The French spy tells Jack that another French spy will signal him on the piano, playing a happy tune if danger threatens and sad music if the house is safe. Jack puts on the spy's uniform and arrives to find Madeleine at the piano. After Madeleine explains her mission, they continue to exchange messages.

The Germans, however, become suspicious of Madeleine and on a night Jack is set to visit, she is entertaining officers of the German intelligence. One of them asks her to play sad music. Realizing that this will place Jack in danger, she signals Jack in Morse code with her left hand. The officers discover the trick, and Jack and Madeleine are captured, accompanying her father to the firing squad.

Cast

 Irene Delroy as Madeleine Aubert
 Jack Whiting as Jack Ames
 Bramwell Fletcher as Eric von Coburg
 Otto A. Harbach as French Major
 Armand Kaliz as Senor Mendoca
 Edwin Maxwell as Count
 John St. Polis as Madeleine's Father

Production
The original story and music were written by Otto A. Harbach and Jerome Kern. The film was originally intended to be released, in the United States, early in 1931, but was shelved due to public apathy towards musicals. Despite waiting a number of months, the public proved obstinate and the Warner Bros. reluctantly released the film in June 1931 after making some cuts. The film was released outside the United States (since there was no backlash against musicals outside the United States) as a full musical early in 1931.

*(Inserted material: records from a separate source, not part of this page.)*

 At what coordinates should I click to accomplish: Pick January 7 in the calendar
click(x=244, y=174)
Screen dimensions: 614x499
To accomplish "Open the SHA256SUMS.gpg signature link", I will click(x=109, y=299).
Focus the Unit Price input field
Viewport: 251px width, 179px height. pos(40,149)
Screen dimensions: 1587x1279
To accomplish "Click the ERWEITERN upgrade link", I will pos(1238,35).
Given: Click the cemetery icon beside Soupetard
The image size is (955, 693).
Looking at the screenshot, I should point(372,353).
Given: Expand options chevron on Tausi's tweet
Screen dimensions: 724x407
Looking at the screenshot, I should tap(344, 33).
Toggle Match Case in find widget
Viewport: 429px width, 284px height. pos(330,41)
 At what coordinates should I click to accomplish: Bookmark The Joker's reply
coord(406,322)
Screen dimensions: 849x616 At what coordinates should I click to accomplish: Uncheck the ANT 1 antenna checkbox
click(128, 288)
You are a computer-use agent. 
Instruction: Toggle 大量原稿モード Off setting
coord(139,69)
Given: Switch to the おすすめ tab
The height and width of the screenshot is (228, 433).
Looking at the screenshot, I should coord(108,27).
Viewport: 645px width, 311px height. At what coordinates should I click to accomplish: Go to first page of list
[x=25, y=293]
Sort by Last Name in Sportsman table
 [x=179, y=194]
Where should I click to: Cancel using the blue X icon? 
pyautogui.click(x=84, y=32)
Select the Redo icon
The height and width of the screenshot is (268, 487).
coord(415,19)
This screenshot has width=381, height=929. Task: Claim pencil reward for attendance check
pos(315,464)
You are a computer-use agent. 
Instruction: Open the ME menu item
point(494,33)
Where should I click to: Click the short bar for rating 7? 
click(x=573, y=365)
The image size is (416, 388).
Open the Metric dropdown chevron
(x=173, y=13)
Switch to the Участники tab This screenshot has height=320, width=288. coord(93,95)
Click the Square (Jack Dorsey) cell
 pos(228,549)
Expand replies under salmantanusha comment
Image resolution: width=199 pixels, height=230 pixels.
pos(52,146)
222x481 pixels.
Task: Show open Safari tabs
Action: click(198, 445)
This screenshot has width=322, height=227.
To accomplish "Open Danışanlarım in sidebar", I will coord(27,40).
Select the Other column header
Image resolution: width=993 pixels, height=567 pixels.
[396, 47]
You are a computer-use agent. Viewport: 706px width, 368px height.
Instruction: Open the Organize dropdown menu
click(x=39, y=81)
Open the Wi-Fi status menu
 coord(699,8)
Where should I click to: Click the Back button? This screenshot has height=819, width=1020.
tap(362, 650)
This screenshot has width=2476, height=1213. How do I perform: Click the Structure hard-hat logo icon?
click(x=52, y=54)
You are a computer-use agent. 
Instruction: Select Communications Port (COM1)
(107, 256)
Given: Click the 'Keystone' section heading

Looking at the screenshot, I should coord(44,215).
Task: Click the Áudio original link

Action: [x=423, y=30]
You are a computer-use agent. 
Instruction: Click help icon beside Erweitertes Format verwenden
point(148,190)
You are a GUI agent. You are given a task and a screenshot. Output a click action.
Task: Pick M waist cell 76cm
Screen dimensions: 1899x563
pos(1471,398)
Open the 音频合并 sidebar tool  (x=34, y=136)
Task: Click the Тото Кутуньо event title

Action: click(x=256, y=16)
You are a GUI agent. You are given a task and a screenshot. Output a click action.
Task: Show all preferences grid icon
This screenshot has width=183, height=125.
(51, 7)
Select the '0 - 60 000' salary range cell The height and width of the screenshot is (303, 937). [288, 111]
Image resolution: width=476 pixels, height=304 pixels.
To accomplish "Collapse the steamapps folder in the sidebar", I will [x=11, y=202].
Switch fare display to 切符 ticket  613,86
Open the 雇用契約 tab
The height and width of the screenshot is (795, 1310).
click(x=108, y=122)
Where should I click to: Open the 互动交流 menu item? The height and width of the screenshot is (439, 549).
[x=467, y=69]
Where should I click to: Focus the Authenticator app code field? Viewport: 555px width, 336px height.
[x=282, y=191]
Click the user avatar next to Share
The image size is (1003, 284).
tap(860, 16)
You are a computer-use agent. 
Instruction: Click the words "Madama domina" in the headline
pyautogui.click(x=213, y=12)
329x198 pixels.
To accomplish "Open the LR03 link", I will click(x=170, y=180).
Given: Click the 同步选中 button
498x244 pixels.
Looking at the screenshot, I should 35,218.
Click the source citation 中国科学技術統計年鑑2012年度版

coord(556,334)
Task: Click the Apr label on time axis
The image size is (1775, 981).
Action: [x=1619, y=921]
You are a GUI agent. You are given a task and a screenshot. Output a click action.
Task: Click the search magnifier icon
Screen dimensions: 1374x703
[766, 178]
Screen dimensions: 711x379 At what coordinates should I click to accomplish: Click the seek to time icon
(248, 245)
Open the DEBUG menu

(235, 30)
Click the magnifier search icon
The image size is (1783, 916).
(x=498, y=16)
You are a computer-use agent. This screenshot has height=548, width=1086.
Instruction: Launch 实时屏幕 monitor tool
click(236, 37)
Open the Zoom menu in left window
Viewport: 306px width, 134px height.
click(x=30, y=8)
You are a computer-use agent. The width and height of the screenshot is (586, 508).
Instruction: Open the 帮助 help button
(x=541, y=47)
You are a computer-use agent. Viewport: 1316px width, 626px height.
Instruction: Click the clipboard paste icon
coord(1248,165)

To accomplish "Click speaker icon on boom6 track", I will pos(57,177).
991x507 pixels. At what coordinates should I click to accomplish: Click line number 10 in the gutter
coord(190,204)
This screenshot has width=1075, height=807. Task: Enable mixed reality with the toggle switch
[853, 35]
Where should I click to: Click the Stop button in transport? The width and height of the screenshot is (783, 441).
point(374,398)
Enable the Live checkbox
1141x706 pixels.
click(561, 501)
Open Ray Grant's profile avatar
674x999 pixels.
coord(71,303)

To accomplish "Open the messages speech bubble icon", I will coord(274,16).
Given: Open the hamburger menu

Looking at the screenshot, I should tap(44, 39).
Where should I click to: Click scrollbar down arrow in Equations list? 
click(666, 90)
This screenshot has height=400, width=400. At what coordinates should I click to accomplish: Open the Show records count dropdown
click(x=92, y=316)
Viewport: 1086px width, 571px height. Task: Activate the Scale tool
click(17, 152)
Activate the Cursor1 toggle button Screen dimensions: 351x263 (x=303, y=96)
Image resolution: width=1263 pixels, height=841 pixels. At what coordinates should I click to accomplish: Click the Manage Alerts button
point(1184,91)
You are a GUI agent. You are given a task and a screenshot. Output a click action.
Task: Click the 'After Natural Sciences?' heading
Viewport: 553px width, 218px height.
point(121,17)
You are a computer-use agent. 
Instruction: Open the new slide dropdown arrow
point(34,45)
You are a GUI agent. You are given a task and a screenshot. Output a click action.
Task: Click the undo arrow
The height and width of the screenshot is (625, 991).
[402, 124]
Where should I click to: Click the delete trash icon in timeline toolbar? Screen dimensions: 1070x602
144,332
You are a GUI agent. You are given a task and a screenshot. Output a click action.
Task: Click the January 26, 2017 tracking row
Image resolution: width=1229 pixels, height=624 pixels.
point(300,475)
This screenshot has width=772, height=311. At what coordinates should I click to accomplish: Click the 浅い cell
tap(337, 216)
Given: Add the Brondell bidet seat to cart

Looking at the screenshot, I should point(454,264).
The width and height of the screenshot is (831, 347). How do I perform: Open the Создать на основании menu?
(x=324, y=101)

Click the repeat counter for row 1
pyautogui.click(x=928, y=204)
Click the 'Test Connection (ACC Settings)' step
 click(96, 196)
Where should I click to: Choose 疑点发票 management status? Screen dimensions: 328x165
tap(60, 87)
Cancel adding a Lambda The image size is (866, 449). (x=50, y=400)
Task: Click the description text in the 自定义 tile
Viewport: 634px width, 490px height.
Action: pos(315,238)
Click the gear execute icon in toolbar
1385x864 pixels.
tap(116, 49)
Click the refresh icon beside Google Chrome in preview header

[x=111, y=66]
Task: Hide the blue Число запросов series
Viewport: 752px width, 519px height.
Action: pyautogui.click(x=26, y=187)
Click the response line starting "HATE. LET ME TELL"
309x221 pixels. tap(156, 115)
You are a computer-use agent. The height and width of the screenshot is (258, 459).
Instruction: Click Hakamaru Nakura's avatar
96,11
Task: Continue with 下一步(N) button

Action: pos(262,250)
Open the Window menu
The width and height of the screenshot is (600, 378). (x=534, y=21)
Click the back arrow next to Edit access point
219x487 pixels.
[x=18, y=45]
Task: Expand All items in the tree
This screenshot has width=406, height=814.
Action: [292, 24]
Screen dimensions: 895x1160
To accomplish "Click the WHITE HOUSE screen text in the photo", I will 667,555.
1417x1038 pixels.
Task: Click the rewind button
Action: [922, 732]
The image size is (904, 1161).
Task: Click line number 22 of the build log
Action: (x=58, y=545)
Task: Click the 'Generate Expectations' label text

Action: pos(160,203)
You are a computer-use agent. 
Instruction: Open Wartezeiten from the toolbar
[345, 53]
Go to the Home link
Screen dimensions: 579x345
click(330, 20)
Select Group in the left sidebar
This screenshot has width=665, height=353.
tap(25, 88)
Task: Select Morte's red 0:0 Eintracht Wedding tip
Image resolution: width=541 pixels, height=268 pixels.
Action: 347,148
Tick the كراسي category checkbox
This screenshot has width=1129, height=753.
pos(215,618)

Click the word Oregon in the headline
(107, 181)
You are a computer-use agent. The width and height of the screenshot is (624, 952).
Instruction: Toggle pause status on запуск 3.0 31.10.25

Men of the Sky was originally intended to be photographed entirely in Technicolor, but this was dropped midway into production when the studio realized due to the public backlash against musicals. The film was originally titled Call of the East but was retitled twice more before release: first to Stolen Dreams, then to Men of the Sky. Much of the music was cut and the film began to be advertised as a spy war drama. As a cost-saving measure, it was decided to release the film in black and white as color had come to be associated with musicals.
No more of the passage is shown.